> Document:
What kind of fiscal policy works best at the zero lower bound?
When central banks can no longer push down short-term interest rates, what are macroeconomic policymakers to do? Policymakers and researchers had a wide-ranging debate about the kinds of unconventional monetary policy that could have been tried to boost growth in the years after U.S. interest rates hit zero back in December 2008. At the same time, fiscal policy—once regarded as unnecessary in an era of omnipotent central banks—made a comeback as the federal government passed a roughly $800 billion stimulus package.
The U.S. economy today is in its seventh year of recovery, and interest rates are on the rise. Yet another recession is inevitable, perhaps another powerful one. Among policymakers and researchers who favor fiscal stimulus, the relative merits of different kinds of stimulus when monetary policy hits the zero lower bound is still up for debate. Should a stimulus program focus more on direct government purchases, or should it favor transfers to households?

> Dataset extract:
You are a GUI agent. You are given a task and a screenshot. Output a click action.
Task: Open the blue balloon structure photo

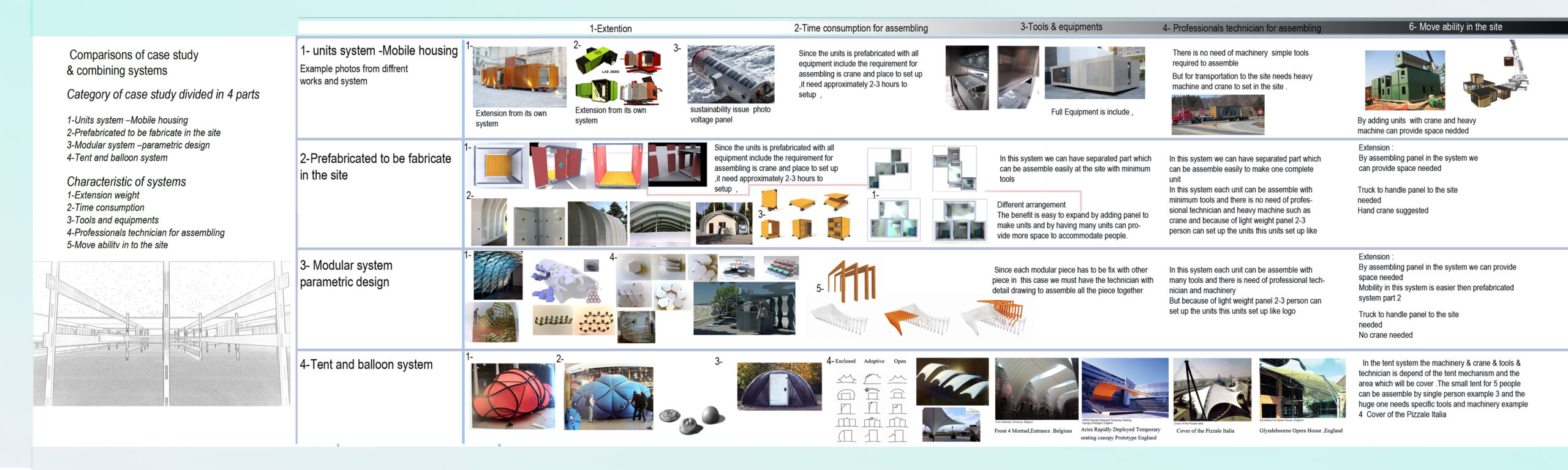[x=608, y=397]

> Problem to work on: From the piece on fiscal policy at the zero lower bound, give the passage again starting at "When central banks" and ending at "billion stimulus package.", replacing "central banks" with "monetary authorities".

> Written answer:
When monetary authorities can no longer push down short-term interest rates, what are macroeconomic policymakers to do? Policymakers and researchers had a wide-ranging debate about the kinds of unconventional monetary policy that could have been tried to boost growth in the years after U.S. interest rates hit zero back in December 2008. At the same time, fiscal policy—once regarded as unnecessary in an era of omnipotent monetary authorities—made a comeback as the federal government passed a roughly $800 billion stimulus package.